NEW YORK - Oil prices resumed their march toward $100 Tuesday, rising to records over $98 a barrel as futures drew strength from a declining dollar, news of refinery problems and speculation that the Federal Reserve will again cut interest rates.

And sustained higher oil prices remain a big concern for many economists, who fear a U.S. recession may result.

Oil futures, which offer a hedge against a weak dollar, picked up momentum Tuesday as the dollar fell to a new low against the euro, and added to their gains after the Fed forecast slowing growth and tame inflation next year.

Light, sweet crude for January delivery surged $3.39 to settle at a record $98.03 a barrel on the New York Mercantile Exchange.

Crude prices are within the range of inflation-adjusted highs set in early 1980. Depending on how the adjustment is calculated, $38 a barrel then would be worth $96 to $103 or more today.

Dollar danger

Many analysts cite speculative investing fueled by the weak dollar as a key reason for oil’s fall rally.

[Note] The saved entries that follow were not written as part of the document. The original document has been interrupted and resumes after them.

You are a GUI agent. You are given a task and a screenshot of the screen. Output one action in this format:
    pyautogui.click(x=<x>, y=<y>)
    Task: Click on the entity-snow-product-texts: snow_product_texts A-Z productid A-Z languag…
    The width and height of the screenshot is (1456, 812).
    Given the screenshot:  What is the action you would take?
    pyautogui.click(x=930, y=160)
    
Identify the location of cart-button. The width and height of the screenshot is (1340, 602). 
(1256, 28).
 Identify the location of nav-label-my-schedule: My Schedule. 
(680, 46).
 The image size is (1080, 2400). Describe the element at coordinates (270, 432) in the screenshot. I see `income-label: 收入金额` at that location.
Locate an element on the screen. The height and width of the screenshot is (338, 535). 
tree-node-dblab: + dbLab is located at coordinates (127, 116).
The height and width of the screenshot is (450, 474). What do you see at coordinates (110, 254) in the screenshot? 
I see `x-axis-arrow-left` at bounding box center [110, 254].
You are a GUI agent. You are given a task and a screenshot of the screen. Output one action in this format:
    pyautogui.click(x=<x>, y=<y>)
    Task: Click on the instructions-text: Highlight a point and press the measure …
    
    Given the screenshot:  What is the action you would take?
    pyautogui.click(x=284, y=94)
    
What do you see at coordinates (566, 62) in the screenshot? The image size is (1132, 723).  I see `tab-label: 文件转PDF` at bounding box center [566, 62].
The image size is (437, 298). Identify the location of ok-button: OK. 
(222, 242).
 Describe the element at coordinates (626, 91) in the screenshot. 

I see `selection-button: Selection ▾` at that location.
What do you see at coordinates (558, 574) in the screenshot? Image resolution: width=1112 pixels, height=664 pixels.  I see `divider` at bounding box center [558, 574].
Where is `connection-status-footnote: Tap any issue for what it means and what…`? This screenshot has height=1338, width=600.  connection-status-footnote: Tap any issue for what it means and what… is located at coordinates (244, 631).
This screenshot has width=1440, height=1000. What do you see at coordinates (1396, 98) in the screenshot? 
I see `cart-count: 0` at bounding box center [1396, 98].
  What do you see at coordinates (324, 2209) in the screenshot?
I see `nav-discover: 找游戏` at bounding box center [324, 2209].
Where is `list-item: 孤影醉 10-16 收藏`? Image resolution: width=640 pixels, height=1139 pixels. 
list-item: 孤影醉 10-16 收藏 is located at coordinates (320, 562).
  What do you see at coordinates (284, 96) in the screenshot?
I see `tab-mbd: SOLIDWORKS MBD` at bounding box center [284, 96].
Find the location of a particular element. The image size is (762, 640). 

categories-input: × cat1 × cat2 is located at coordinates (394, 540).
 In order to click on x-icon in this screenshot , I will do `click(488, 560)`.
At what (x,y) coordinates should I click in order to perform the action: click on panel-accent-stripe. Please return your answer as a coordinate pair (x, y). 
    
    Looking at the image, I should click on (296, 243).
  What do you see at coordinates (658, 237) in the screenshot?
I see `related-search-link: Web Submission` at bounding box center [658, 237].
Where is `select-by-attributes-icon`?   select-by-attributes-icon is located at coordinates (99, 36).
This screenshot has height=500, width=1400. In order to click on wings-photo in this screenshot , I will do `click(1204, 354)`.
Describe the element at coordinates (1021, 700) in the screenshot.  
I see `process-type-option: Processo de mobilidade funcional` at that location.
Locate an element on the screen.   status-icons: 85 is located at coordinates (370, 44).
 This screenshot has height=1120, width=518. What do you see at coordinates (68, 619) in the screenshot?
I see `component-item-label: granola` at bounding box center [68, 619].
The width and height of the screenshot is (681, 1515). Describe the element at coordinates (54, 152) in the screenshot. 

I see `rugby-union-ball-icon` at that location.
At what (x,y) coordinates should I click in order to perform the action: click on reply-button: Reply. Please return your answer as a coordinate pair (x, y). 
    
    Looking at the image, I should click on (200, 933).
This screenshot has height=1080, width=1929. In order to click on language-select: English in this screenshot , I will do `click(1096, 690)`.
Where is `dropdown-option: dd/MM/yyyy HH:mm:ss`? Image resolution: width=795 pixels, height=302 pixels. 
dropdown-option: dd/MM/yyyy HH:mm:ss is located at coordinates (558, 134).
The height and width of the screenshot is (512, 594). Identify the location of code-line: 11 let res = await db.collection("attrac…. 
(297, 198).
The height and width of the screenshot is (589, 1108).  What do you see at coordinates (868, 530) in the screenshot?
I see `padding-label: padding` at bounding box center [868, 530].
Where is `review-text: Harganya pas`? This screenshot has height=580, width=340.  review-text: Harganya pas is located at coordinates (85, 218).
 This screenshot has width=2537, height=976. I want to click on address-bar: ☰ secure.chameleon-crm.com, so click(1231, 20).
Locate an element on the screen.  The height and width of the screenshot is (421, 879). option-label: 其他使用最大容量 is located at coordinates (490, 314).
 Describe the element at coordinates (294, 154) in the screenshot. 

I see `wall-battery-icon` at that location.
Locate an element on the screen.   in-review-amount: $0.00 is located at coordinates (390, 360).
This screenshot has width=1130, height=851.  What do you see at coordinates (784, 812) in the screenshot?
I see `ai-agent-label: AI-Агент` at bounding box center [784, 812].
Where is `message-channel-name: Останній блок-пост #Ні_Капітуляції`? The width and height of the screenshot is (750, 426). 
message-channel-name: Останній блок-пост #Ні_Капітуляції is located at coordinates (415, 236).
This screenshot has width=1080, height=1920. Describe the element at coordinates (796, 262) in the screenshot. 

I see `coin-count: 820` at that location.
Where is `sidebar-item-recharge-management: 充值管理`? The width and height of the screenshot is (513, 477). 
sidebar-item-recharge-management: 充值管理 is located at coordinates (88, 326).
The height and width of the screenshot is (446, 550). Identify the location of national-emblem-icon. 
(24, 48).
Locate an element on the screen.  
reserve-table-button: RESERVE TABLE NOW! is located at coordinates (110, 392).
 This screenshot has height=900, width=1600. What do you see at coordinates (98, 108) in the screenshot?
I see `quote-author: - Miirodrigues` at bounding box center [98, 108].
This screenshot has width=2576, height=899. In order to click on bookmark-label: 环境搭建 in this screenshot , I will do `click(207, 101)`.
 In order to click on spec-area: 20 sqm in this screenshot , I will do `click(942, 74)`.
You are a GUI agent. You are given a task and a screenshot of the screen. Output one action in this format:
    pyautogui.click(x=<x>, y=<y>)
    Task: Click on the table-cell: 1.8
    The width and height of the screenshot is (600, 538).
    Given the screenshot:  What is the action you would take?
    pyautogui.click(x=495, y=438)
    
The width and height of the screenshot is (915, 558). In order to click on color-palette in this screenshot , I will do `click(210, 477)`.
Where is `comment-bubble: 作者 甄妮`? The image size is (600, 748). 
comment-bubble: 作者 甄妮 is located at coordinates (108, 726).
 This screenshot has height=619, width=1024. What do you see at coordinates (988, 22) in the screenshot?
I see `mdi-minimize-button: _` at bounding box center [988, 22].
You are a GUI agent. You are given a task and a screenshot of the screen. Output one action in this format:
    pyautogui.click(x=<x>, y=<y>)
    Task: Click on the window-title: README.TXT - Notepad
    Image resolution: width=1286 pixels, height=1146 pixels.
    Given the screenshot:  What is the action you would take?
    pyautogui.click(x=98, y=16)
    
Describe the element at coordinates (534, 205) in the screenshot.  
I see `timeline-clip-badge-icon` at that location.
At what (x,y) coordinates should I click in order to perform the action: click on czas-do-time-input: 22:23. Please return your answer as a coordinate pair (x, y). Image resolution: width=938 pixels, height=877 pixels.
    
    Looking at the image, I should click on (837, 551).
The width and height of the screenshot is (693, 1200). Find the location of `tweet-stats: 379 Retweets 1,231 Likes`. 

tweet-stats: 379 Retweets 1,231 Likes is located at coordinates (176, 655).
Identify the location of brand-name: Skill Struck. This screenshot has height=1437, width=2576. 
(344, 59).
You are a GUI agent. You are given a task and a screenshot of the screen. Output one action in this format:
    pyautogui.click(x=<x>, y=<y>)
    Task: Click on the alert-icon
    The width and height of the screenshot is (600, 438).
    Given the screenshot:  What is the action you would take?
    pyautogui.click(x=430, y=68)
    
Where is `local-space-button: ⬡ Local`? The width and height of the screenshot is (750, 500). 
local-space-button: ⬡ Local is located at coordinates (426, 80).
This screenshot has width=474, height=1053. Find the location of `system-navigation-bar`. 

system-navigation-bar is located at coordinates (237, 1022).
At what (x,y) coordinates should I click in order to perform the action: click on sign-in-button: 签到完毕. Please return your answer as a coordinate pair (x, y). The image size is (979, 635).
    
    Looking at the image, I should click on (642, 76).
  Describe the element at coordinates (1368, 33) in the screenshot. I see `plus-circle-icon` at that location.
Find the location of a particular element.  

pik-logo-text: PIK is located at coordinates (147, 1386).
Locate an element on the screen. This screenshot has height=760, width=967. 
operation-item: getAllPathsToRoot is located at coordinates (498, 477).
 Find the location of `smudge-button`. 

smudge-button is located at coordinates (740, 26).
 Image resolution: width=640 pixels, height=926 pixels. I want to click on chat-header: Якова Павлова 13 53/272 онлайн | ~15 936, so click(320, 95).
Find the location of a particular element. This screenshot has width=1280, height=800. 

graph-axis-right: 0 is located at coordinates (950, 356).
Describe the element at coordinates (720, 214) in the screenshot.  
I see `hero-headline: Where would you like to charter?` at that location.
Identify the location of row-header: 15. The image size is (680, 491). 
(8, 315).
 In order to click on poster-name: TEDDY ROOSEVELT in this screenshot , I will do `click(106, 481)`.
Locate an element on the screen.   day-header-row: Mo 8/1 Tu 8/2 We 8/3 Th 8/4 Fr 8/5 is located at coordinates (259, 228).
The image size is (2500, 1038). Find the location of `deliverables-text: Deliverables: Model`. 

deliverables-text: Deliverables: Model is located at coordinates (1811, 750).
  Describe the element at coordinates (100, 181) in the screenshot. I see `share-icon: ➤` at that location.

On Tuesday, the release of minutes Tuesday from the Fed’s October meeting and its economic forecasts for the next three years led many investors to think a December rate cut was imminent. That drove the dollar down almost across the board and to new record lows against the euro.

The euro reached as high as $1.4819, according to Dow Jones’ Interbank foreign-exchange rates, before settling back to $1.4815 late in New York, still significantly up from the $1.4667 it bought Monday.

“Expectations of interest-rate cuts by the Federal Reserve are sending the dollar lower and this is once again drawing buyers … into the crude-oil market,” said Addison Armstrong, an analyst at TFS Energy Futures in Stamford, Conn., in a research note.

Rising fuel prices that businesses and consumers took in stride earlier this year may now be near the point of pushing the weakened U.S. economy into recession.

“We are in a danger zone,” says Nariman Behravesh, chief economist at Global Insight and a former Federal Reserve economist. “It would take two shocks to bring the economy to its knees. We got one shock in the form of the credit crunch. Oil could be that second shock.”

Credit contamination

Crude-oil prices are poised to cross the $100-a-barrel mark while the U.S. economy is still reeling from a surge in corporate borrowing costs. Europe and Japan are vulnerable, too, after the U.S. subprime-mortgage collapse contaminated their credit markets.

Energy efficiency

The world economy may still dodge recession as emerging markets continue to expand. A Nov. 5 report by Deutsche Bank said gains in energy efficiency mean the effect of more expensive oil will “remain muted.”

Even so, gloom is spreading at a speed that suggests “we’re walking a really fine line,” says John Silvia, chief economist at Wachovia Bank. “Even a month ago, you probably wouldn’t have thought we’d be seeing a sustained credit problem and oil holding up above $85 a barrel.”

The dilemma for central banks is how to balance oil’s drag on their economies against the risk of higher inflation. Fed Chairman Ben Bernanke told Congress Nov. 8 that oil prices threaten both “renewed upward pressure” on inflation and “further restraint on growth.”

Such concerns prompted the European Central Bank to keep interest rates on hold.

Recession worries

Clayton Jones, chief executive officer at Rockwell Collins, says central bankers should err on the side of supporting growth. Jones, whose company makes aircraft-cockpit instruments, said in an interview he’s “much more worried about recessionary impacts rather than inflationary impacts.”

The speed of the latest jump in oil prices tests the resilience of economies that weathered previous increases, says David Hale, president of Hale Advisors.

“We’ve had stages in which the price has gone up over a period of two or three years,” he told a Nov. 7 teleconference. “The recent price spike from $85 to $96 has happened in just a few weeks, so this will pose more of a risk.”

The longer prices remain high, the greater the threat, says Neal Soss, chief economist at Credit Suisse in New York.

While Soss doesn’t expect a recession, he compares the danger to “driving on an icy road: You may get away with it for a while, but the risk of having an accident has gone up.”